LowestRates.ca works with multiple banks and brokers to bring you competitive mortgage rates from lenders in Canada and we’re always adding new ones. We work with our partners to obtain their best deals and offers, and then we let them compete for your business. All you have to do is answer a few questions, and in minutes you’ll be provided with today’s mortgage rates. There’s no obligation, but you can choose to speak with our broker partner to secure your best rate and see if you're eligible for more savings.
Is it safe to get a mortgage online?
Yes, it’s safe — you no longer need to visit a bank branch or mortgage broker’s office in person to apply for a mortgage. It’s becoming increasingly common for Canadians to apply for mortgages online. LowestRates.ca only works with reputable, trustworthy financial institutions. Your credit score won’t be affected and your information is secure. We don’t share your information with anyone unless you want to connect with a mortgage broker. We take care of the heavy lifting by comparing the market for you and can connect you with the best mortgage lenders in the country.

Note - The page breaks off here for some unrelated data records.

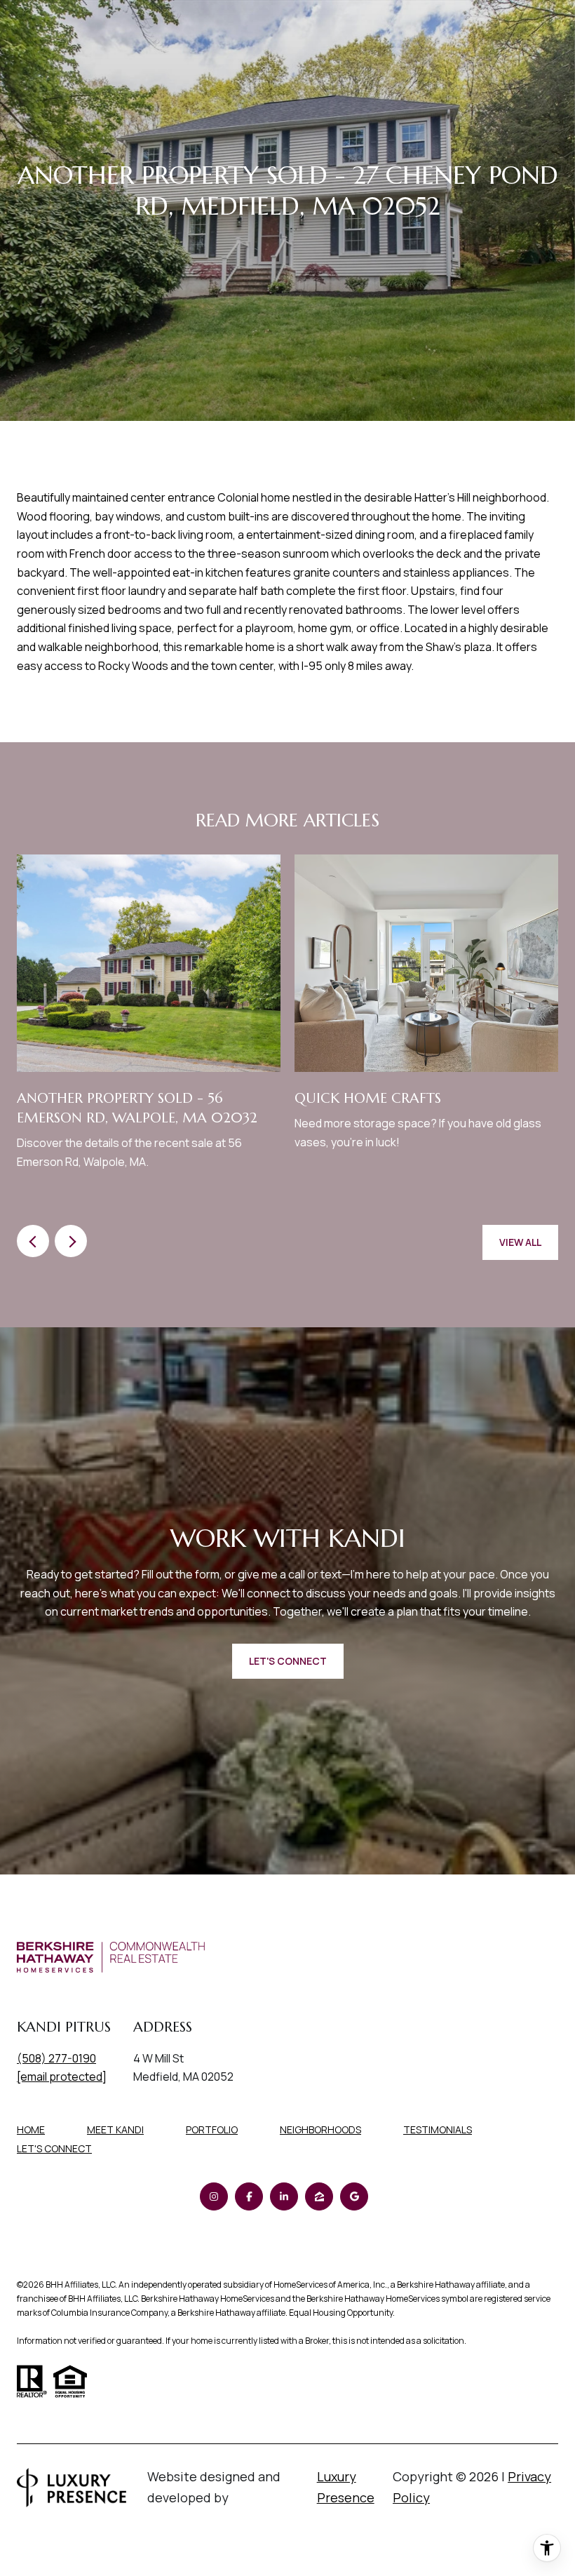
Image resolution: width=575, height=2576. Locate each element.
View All (520, 1242)
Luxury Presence (345, 2487)
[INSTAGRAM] (214, 2196)
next (71, 1241)
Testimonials (437, 2129)
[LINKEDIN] (284, 2196)
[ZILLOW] (319, 2196)
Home (31, 2129)
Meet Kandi (115, 2129)
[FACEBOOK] (249, 2196)
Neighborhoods (320, 2129)
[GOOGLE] (354, 2196)
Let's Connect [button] (288, 1661)
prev (33, 1241)
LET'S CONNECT (54, 2149)
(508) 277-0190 (56, 2058)
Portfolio (212, 2129)
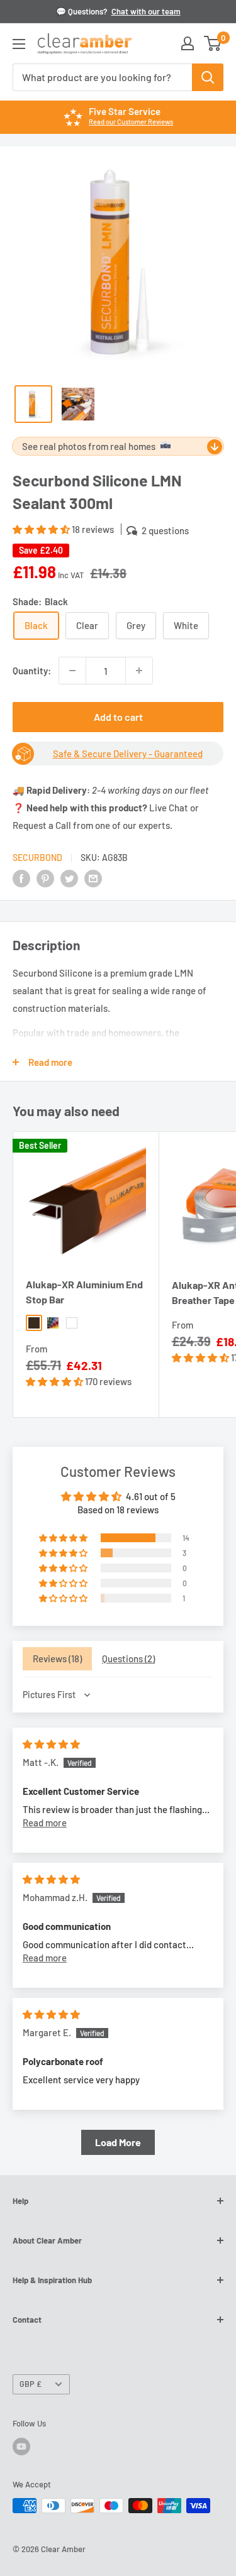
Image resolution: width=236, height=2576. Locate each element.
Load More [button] (118, 2142)
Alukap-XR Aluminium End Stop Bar (84, 1292)
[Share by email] (93, 878)
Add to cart (118, 717)
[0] (213, 43)
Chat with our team (146, 11)
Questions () (128, 1658)
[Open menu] (19, 44)
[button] (42, 529)
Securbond (37, 857)
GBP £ (31, 2384)
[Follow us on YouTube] (21, 2446)
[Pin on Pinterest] (45, 878)
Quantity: (32, 670)
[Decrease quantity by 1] (72, 670)
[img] (51, 1744)
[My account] (187, 43)
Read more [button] (45, 1822)
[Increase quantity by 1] (139, 670)
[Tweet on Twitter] (69, 878)
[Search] (207, 77)
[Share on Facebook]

How do I know I’m getting the lowest rate?
We have a strong selection of lenders on LowestRates.ca including the big banks and many independent providers. This ensures we’re always delivering you a competitive rate. Even if you’re not ready to commit to anything, you can use our site as a starting point for research (it’s totally free, and you’re under no obligation).
The better informed you are, the more likely you'll negotiate a better deal for yourself. And, really, that’s what we care about the most.